Powell’s warnings come as the federal debt and deficits reach all-time highs, with the national debt now soaring above $23 trillion and the deficit reaching nearly $1 trillion in the 2019 fiscal year. The Congressional Budget Office has forecasted the deficit to surpass the $1 trillion mark next year.

While Powell voiced his concerns over the nation’s finances on Wednesday, his testimony before the House Budget Committee on Thursday struck a different tone, easing the anxiety of those worried about the nation’s finances by arguing that he does not see the a “day of reckoning” in the immediate future.

“If you look at today’s economy, there’s nothing that’s really booming now that would want to bust. In other words, it’s a pretty sustainable picture,” Powell said.

Powell also noted that he does not see a recession on its way, contrary to the claims of Democrats predicting an economic downturn before the 2020 presidential election.

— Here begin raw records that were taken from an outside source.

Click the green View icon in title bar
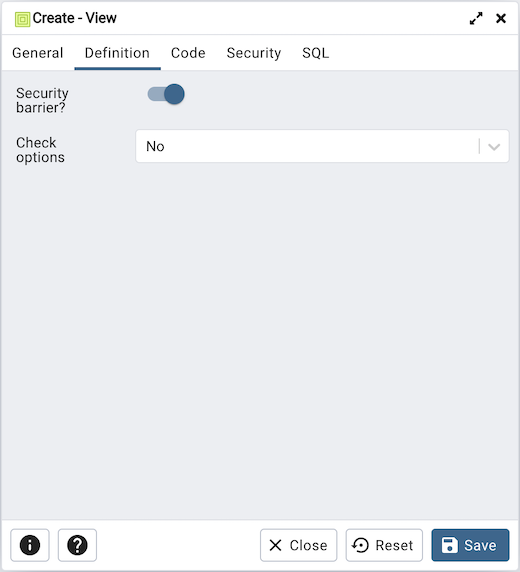[x=22, y=19]
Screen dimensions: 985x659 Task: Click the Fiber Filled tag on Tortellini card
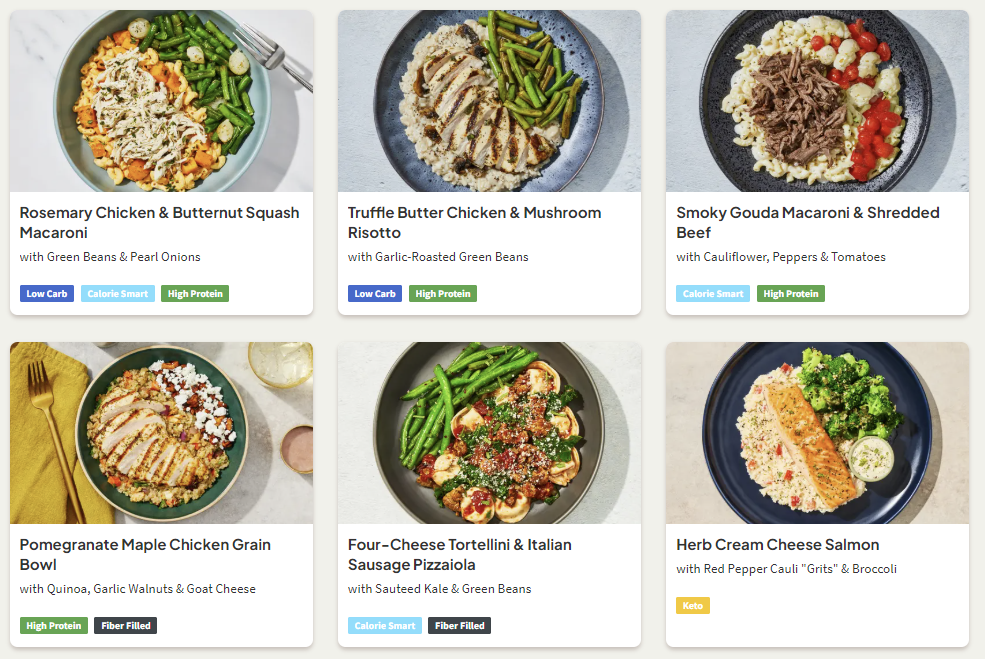pyautogui.click(x=459, y=626)
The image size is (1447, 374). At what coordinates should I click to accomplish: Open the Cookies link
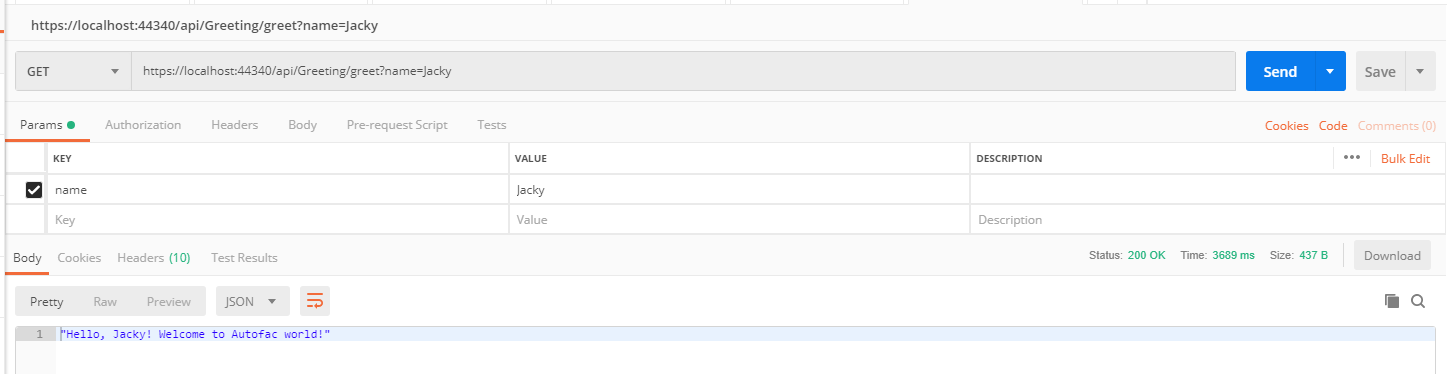pos(1286,126)

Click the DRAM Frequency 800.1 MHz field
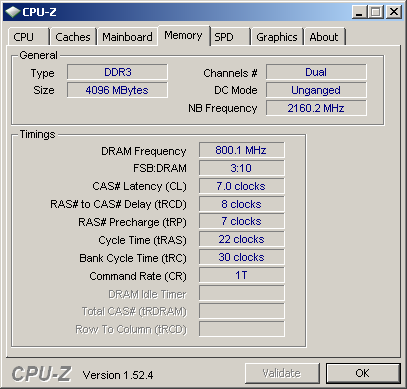click(242, 150)
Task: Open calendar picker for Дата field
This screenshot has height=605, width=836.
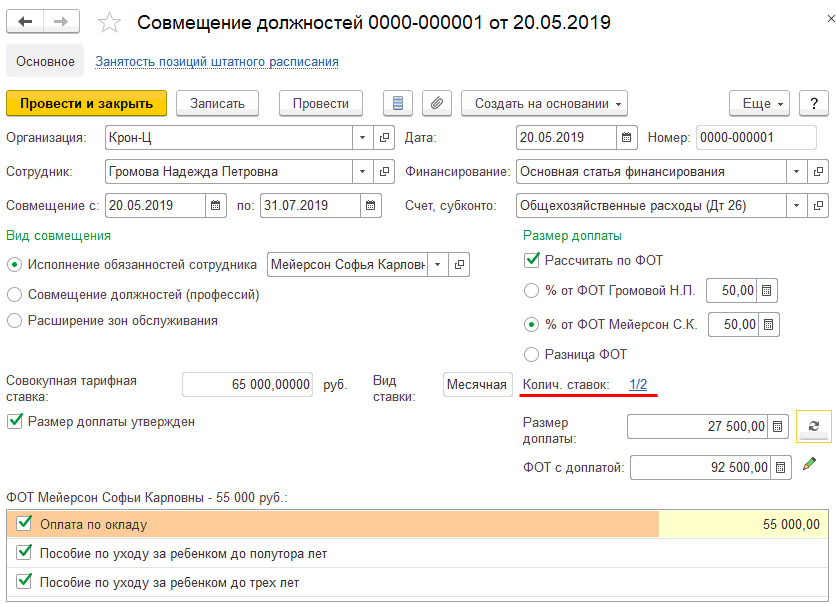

“We are the strongest country, we have the best institutions, we have the best labor force,” Powell told lawmakers. “We have such strengths, and I think possibly the day of reckoning could be quite far off.”

Powell’s remarks before Congress were made the same week that the Treasury Department revealed the federal deficit reached $134 billion for the month of October. As the chart below from the Treasury Department reveals, $145 billion in government spending for October came from entitlement programs on Social Security and Medicare alone. These are the programs driving the national debt, deficits, and the unfunded liabilities tsunami.

 

To get the nation’s finances in order, lawmakers must therefore confront entitlements, which suffocate the federal tax intake.

Yet candidates running for president have said virtually nothing about the nation’s darkening financial outlook, and instead have championed prohibitively expensive programs that would only make the problem exponentially worse, accompanied by steep tax increases on all Americans that would simultaneously depress the economy.

Even worse, proposals touted on the campaign trail such as the Green New Deal and “Medicare for All” promise to shrink the economy. As senior Federalist contributor and expert on health care Chris Jacobs explains, Massachusetts Sen. Elizabeth Warren’s plan for Medicare for All is poised to shrink the economy so much that her own proposal to pay for the program will come up trillions of dollars short.

“If taxing “the rich” and corporations shrinks the economy—which it undoubtedly will—then Warren’s revenue forecast won’t meet projections, and she will have a huge, multi-trillion-dollar hole in her estimates,” Jacobs wrote.